- STORED RECORDS
---+---
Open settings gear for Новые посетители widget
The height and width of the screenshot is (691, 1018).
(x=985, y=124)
---+---
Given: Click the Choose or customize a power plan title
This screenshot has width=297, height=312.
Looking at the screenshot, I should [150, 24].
---+---
- WHAT YOU HAVE TO DO
Please gather every line of the data above that contains the string "width", treating uppercase and lowercase as different.

- THE SOLUTION
The height and width of the screenshot is (691, 1018).
This screenshot has width=297, height=312.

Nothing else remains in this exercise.